--- START Given entries ---

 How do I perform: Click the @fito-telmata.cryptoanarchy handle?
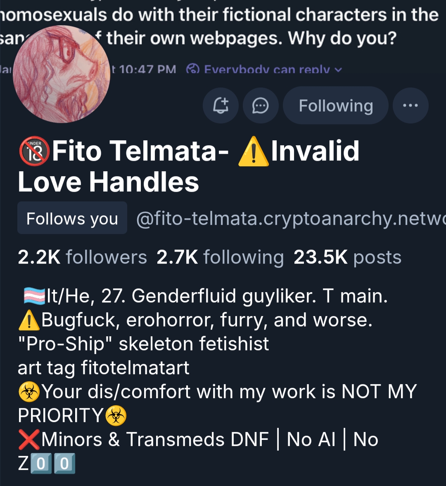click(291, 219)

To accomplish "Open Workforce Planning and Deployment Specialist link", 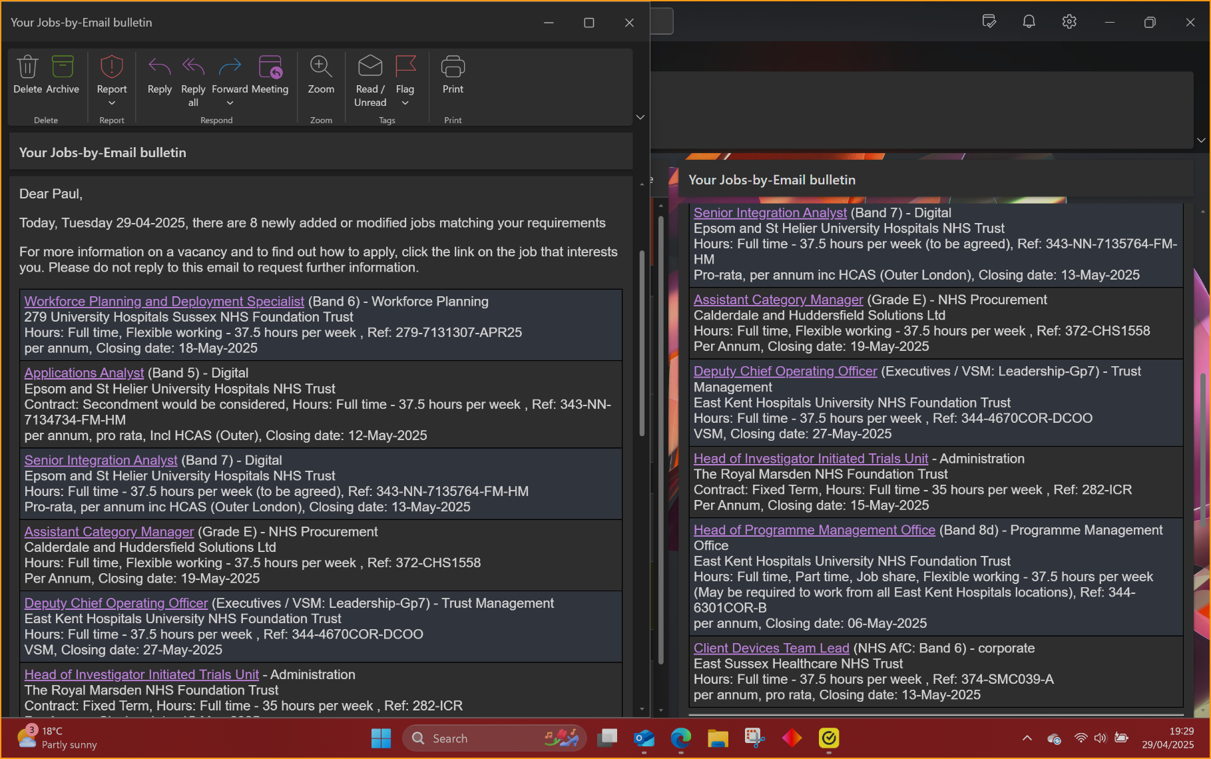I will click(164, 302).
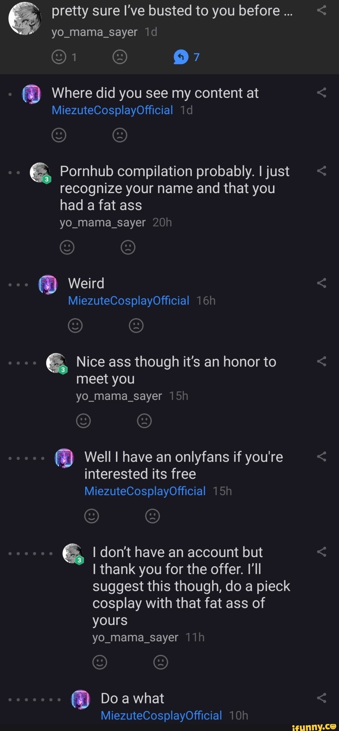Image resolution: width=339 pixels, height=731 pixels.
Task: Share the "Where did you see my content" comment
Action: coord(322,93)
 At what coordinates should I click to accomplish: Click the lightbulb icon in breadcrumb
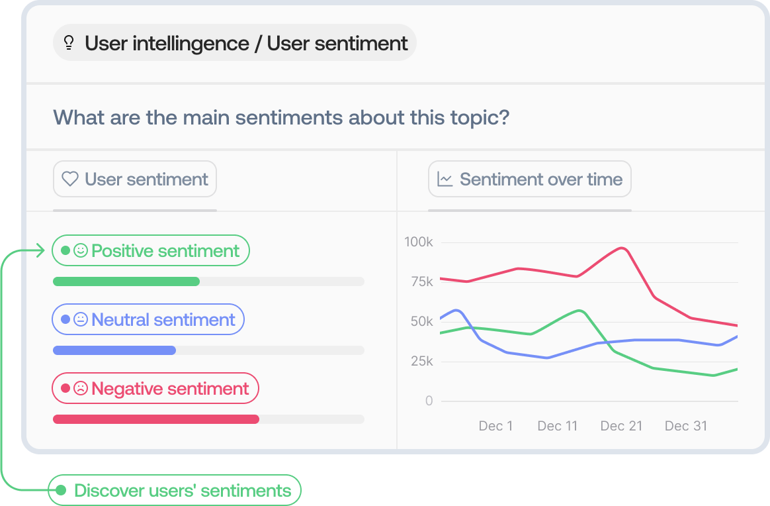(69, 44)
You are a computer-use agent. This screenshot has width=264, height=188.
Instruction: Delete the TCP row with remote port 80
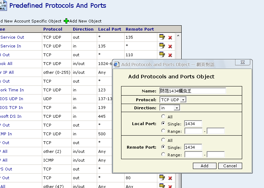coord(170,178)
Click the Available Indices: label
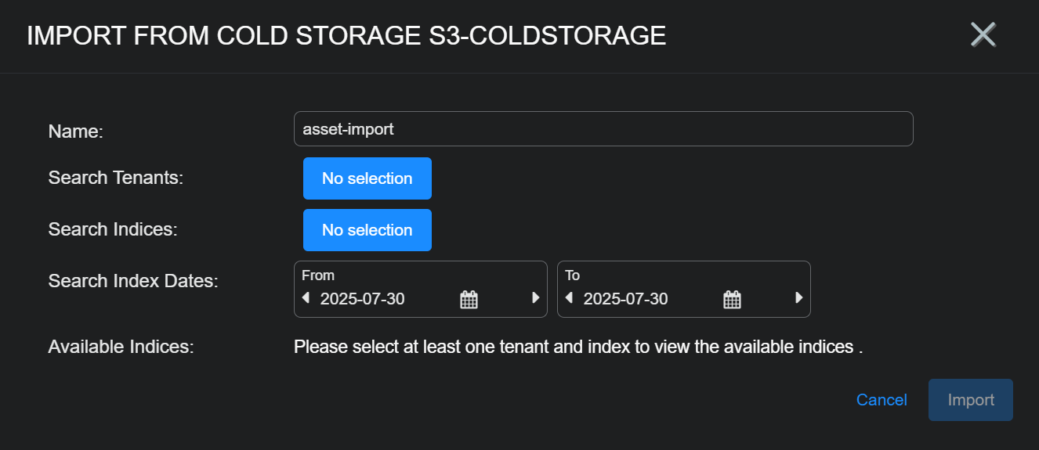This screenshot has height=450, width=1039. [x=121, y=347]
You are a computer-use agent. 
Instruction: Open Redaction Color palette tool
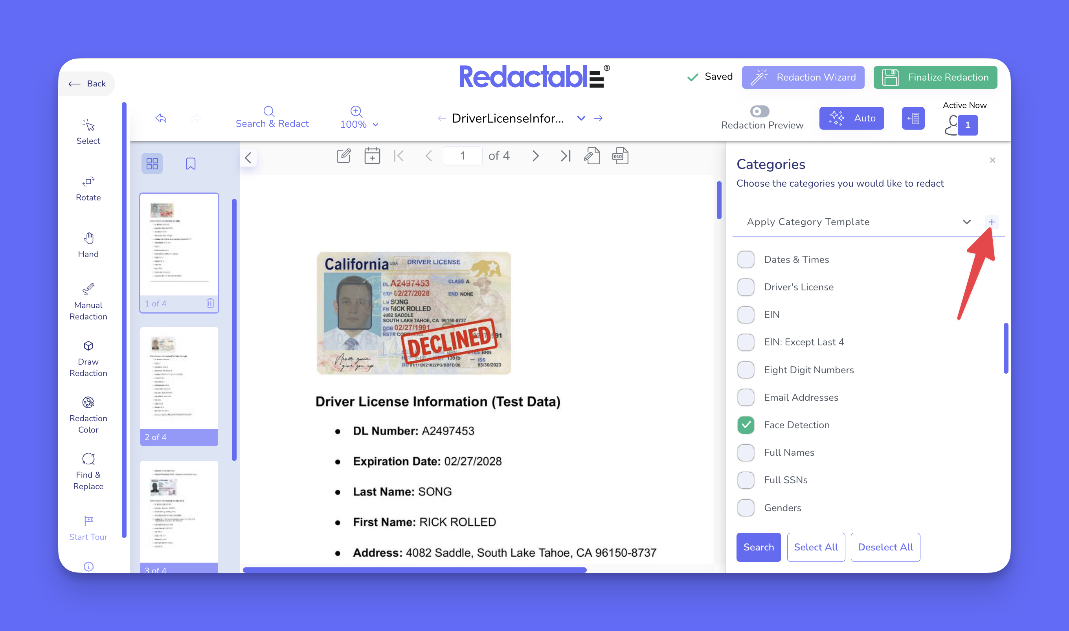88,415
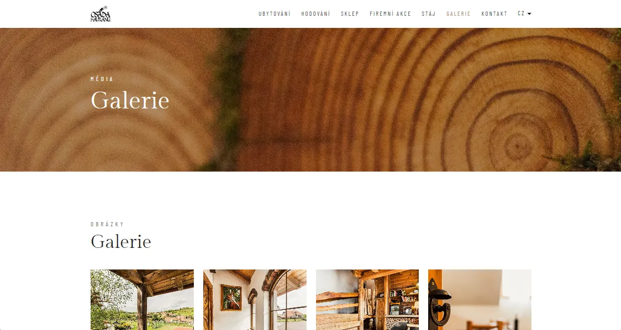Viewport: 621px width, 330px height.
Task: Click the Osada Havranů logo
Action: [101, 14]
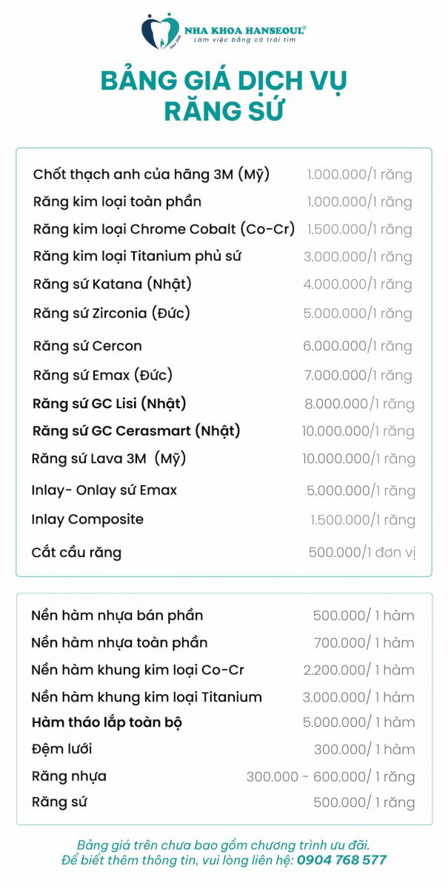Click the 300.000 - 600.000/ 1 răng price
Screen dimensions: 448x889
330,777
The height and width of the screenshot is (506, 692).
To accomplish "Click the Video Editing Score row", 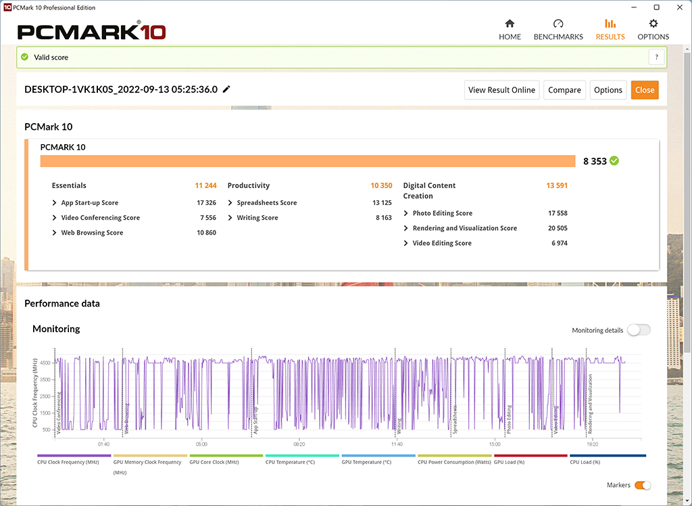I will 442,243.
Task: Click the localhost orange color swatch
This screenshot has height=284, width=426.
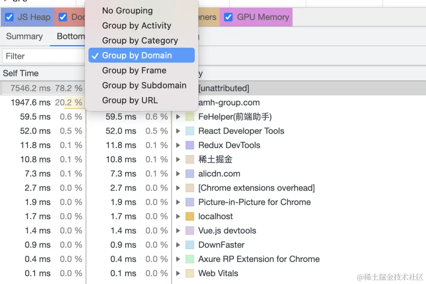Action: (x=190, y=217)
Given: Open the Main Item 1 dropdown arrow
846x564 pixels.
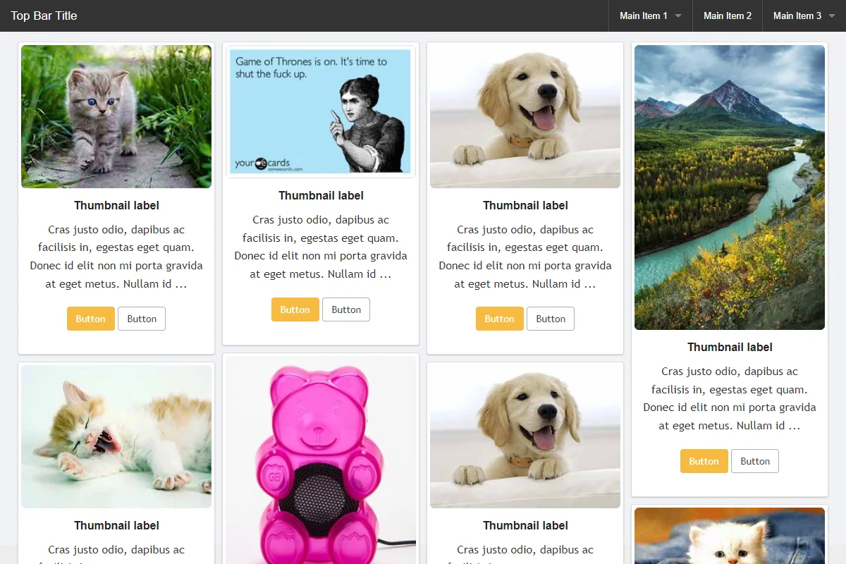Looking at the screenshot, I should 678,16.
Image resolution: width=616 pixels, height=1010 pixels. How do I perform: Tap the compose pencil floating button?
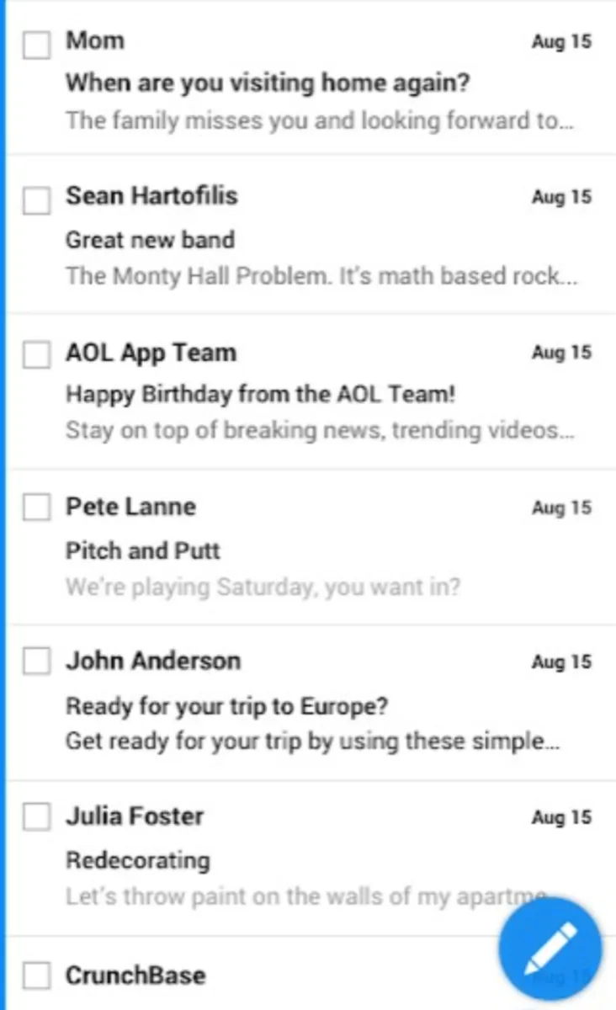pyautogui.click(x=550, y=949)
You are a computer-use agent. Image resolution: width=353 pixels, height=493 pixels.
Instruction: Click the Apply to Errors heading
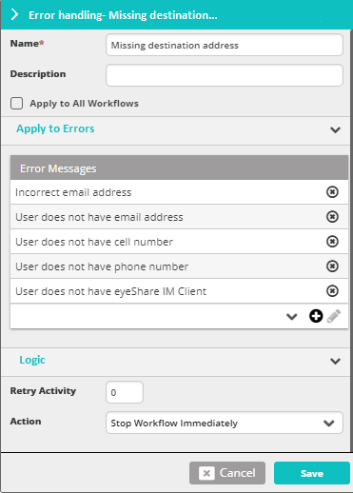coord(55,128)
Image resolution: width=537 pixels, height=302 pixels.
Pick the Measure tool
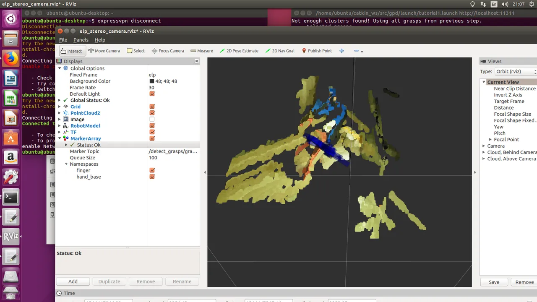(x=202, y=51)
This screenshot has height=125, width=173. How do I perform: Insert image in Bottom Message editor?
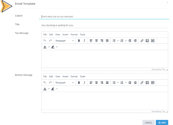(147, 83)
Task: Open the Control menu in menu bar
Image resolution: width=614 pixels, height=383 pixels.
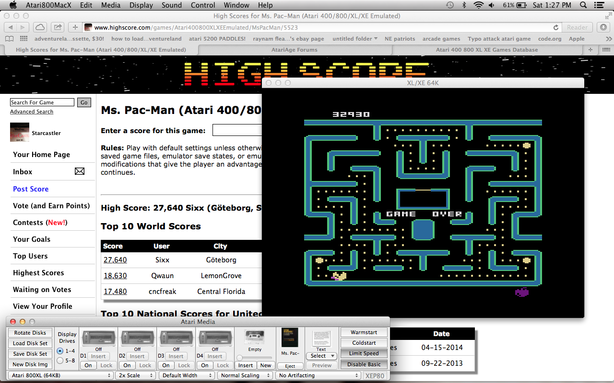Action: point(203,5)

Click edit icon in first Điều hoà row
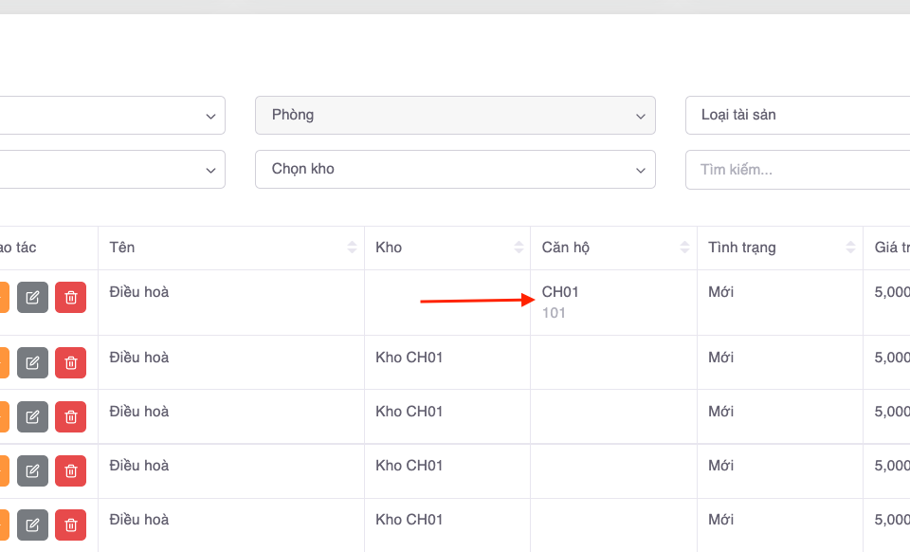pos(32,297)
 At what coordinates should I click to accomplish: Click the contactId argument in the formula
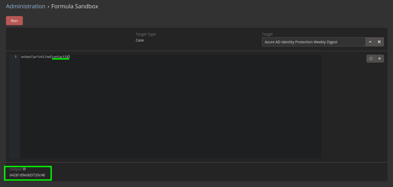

--- END Given entries ---

Stated task:
Set down the records word for word, starting with the line that contains "You are a computer-use agent. Image" and going on through the end of the records. Leave the pictures out of your answer.

Task solution:
You are a computer-use agent. Image resolution: width=353 pixels, height=493 pixels.
Instruction: Click the Apply to Errors heading
coord(55,128)
Image resolution: width=537 pixels, height=302 pixels.
Pick the Measure tool
(x=202, y=51)
This screenshot has height=125, width=173. How do I perform: Insert image in Bottom Message editor?
(147, 83)
Task: Open the Control menu in menu bar
Image resolution: width=614 pixels, height=383 pixels.
Action: point(203,5)

Click edit icon in first Điều hoà row
pos(32,297)
 At what coordinates should I click to accomplish: Click the contactId argument in the formula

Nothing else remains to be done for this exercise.